Task to complete
Using the listing below, retype exactly the lines starting at the one with "For every named" and ending at the one with "Volkswagen Bedřichovská 30 2018 (154, 648)", and include both.

**** Records supplied

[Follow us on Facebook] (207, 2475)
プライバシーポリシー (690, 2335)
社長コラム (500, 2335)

********
**** Records supplied

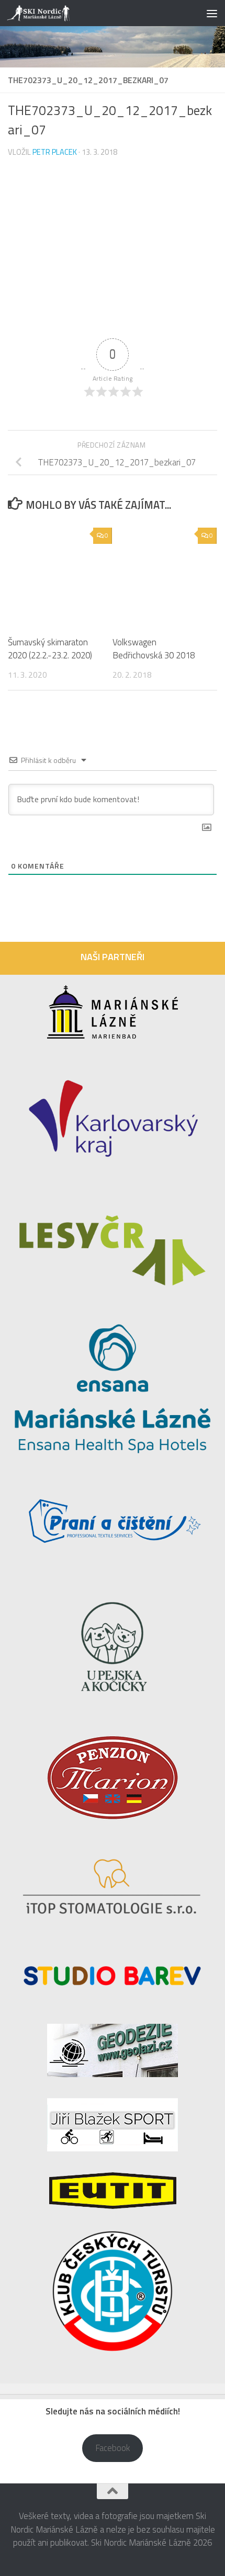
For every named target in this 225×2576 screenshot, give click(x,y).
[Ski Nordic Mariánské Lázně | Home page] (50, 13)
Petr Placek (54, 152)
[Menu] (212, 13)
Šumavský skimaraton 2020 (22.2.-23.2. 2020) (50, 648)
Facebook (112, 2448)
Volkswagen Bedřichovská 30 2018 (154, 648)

********

Task solution
For every named target in this 225×2576 screenshot, give click(x,y).
[Ski Nordic Mariánské Lázně | Home page] (50, 13)
Petr Placek (54, 152)
[Menu] (212, 13)
Šumavský skimaraton 2020 (22.2.-23.2. 2020) (50, 648)
Facebook (112, 2448)
Volkswagen Bedřichovská 30 2018 (154, 648)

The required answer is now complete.